December 9, 2022
I don't sit on the fence when it comes to Christmas music. I like what I like and make no apologies for not ever wanting to hear a song again.
My musical taste is wide and runs the charts, but what I don't like will cause me to change the frequency or walk out of a store. Of course, the ear worm is usually one of the Holiday songs that I dislike the most.
If anyone mentions I Want a Hippopotamus for Christmas or Santa Baby, it's in my head until another really bad song comes along. Old work buddies will casually drop a line from one of those songs just to get me riled up and set off on a rant about real Christmas music
I have a Holiday music file on my iTunes playlist. It's short and very traditional.
Among the list of traditional Christmas favorites are White Christmas and O Holy Night. They are just the right songs to get you nestled into a cozy place and get that inner Christmas fire burning.
Traditional Holiday tunes are the best, especially when they are tied to good memories of family gatherings and, one of my favorites, the candlelight and hymns at the Christmas Eve service.
Depending on who was on hand after the service on Christmas Eve, we'd have oyster stew and follow up singing at my grandparent's house. Music lessons were wasted on my generation of siblings and cousins, so accompaniment was usually provided by my grandmother on her upright piano.
It was always the traditional hymns that were played, maybe one round of Jingle Bells or Here Comes Santa (Santy) Clause, but mainly it was Silent Night or O Come All Ye Faithfull.
The old classic hymns are the best. Sometimes updated versions provide great inspiration.
Years ago, several Christian music artists released a great album called Our Christmas. It was an updated – well at the time, 1991 – version of the classic tunes by contemporary artists – Amy Grant, Wayne Watson, Michael W. Smith, etc.

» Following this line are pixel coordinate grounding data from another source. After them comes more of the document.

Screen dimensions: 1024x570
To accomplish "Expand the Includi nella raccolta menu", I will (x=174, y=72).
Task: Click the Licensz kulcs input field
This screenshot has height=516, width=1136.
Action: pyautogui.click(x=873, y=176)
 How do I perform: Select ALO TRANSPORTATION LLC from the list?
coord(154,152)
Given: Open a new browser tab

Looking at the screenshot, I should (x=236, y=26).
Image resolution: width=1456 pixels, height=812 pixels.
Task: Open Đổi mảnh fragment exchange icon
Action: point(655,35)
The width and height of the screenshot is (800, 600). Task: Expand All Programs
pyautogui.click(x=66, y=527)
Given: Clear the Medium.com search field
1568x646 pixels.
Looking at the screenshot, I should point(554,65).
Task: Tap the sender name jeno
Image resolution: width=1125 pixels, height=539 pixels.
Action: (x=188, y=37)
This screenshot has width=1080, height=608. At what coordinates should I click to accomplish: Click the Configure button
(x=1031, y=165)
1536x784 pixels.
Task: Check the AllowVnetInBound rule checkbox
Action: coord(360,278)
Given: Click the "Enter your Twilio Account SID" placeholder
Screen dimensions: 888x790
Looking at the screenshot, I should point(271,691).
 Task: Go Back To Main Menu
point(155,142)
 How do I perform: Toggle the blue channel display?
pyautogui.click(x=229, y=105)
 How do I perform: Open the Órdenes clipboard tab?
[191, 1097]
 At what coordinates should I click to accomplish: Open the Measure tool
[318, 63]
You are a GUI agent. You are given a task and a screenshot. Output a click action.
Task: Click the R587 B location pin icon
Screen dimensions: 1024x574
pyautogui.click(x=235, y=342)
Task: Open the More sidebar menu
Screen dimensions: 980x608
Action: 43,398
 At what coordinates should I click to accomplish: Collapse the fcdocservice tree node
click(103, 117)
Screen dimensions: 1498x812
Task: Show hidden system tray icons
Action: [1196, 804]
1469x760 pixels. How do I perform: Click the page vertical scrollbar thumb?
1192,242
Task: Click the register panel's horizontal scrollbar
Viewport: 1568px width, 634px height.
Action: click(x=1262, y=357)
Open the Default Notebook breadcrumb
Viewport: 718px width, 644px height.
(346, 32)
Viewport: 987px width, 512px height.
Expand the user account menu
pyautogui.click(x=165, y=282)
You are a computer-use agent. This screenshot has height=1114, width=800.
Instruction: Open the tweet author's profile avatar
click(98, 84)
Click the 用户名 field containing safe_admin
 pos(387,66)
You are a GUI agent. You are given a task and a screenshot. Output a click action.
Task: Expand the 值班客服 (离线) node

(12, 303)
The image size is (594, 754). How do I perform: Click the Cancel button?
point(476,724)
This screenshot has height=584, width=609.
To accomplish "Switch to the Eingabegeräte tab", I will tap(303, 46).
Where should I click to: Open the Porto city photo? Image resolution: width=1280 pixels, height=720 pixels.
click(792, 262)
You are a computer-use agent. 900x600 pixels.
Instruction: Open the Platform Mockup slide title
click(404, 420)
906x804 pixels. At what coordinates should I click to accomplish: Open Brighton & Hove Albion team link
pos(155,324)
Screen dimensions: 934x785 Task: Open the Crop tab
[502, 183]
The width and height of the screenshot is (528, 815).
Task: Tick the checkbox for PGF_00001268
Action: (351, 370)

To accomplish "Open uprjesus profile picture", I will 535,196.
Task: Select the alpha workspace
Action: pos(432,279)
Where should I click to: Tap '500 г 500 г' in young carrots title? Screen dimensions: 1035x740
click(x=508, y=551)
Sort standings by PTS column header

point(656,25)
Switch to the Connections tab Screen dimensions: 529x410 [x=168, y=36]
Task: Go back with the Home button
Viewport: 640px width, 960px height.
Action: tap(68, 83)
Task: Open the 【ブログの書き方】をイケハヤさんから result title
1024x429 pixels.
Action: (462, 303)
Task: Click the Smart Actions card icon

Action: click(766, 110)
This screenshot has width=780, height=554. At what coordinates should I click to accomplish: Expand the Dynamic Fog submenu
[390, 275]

In the days before streaming, I gave the tape to everyone one Christmas. I think it still stands up to anything that has been released recently.
It's a high bar to reach for anyone coming up with a new Christmas tune. Occasionally someone does hit that note. More often than not, it's a total miss. Just keep the tunes simple, singable and something I can tap my foot to.
If one cannot sing along to a Christmas song, I don't want to hear it.
Maybe I'm sentimental, but my favorites are still the ones I used to dig out of my parents record collection when I was a kid - albums like the Ray Conniff Singers, Vince Guaraldi (his Peanuts Christmas Album is my all-time favorite) and maybe even Dean Martin's Christmas.